Private lobbyists collecting public pensions is illegal gift

Private lobbyists collecting public pensions is illegal gift

September 19, 2013
Originally published in The McClatchy-Tribune News Service

State and local pension funds face unfunded liabilities ranging from $3 trillion to $5 trillion, according to various reports. This is well-known problem and many states are trying to address it. But did you know that many of these desperately underfunded public pension plans have been providing pensions to private citizens who do not perform any work as public employees?

A recent Associated Press investigation found that 20 states provided public pensions to private-sector individuals who work as lawyers, trade association executives and athletic event sponsors, who supposedly advance some state interest. Worse, most of the private employees receiving this inappropriate public aid are lobbyists who are at odds with taxpayer interests. Many of them use their political influence to advocate for increased state spending and weakening taxpayer protections.

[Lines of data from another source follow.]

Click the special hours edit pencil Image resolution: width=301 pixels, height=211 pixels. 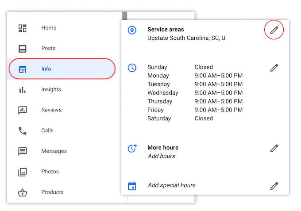[x=274, y=186]
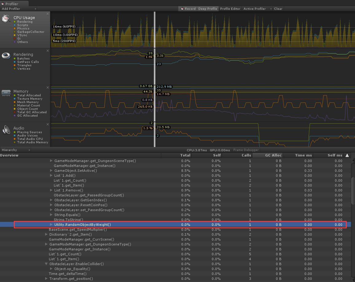Select the Memory chip icon
Viewport: 355px width, 282px height.
coord(6,93)
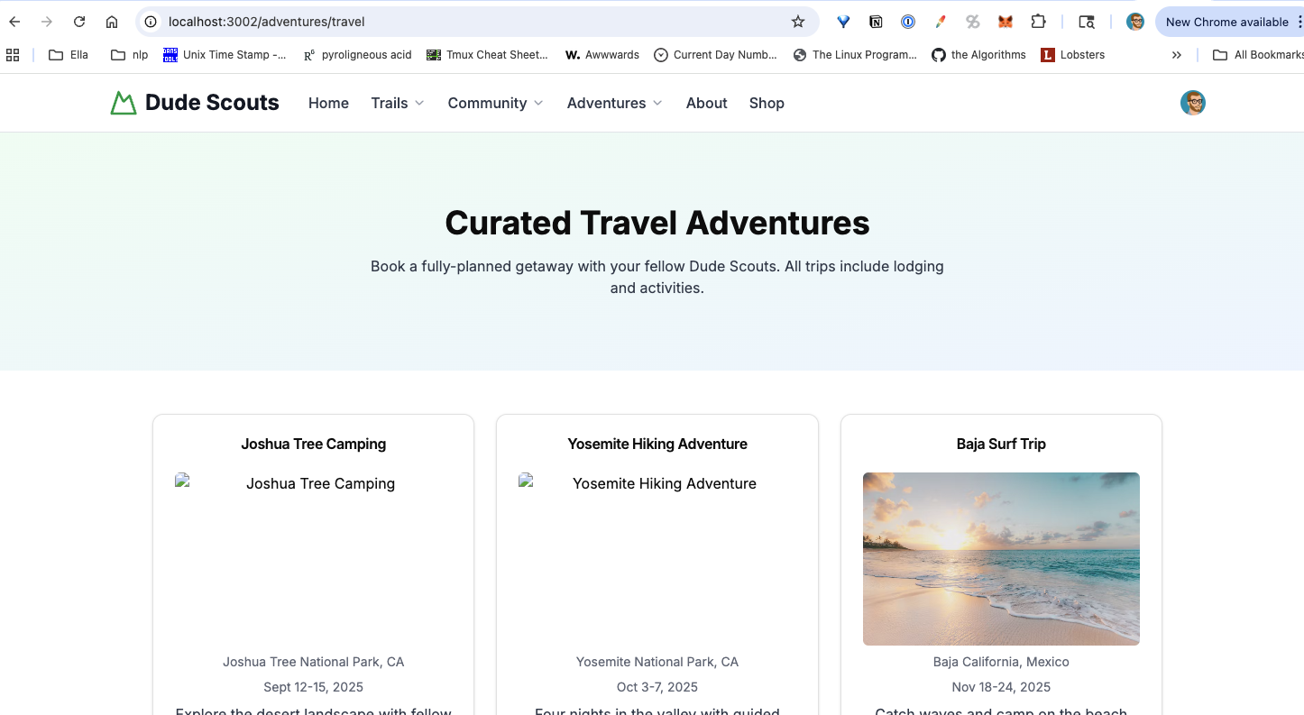Reload the page with the refresh icon
The width and height of the screenshot is (1304, 715).
[79, 22]
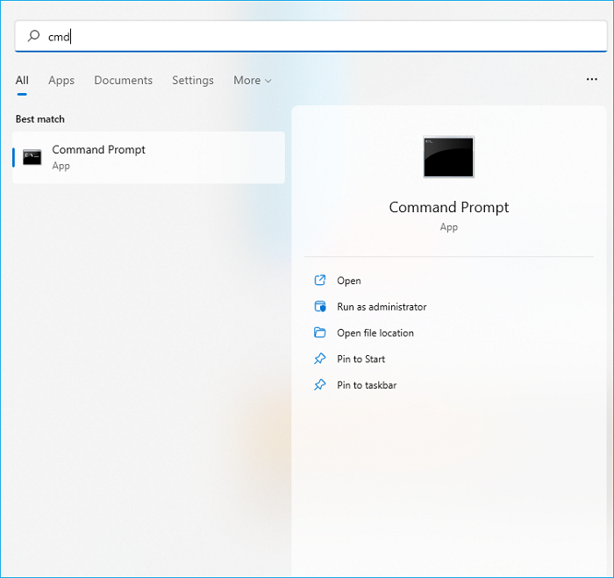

States that hand out this special interest perk include Alabama, Arizona, California, Colorado, Idaho, Illinois, Kansas, Kentucky, Maine, Missouri, Nevada, New York, New Jersey, North Carolina, Pennsylvania, South Carolina, South Dakota, Tennessee, Utah and Washington. In some cases, states have doled out this benefit for decades.

Specifically, AP reports, “In Colorado, the list includes the Colorado High School Activities Associations, which runs state sports tournaments. Alabama gives it to the state affiliate of the National Education Association. Washington state includes the Washington Apple Commission, which operates like a trade group. North Carolina’s state Athletic Coaches Association is included.”

Citizens ought to find this massive government waste of our hard-earned money abhorrent. But such waste has occurred many times in U.S. history — and state officials actually did something about it.

For example, in the 19th century many states went on a spending binge by investing heavily in private railroads, canals and other infrastructure projects that ultimately went bankrupt and left taxpayers stuck with the bill. States defaulted on their debt obligations 17 times. Municipalities were also in the same spending game.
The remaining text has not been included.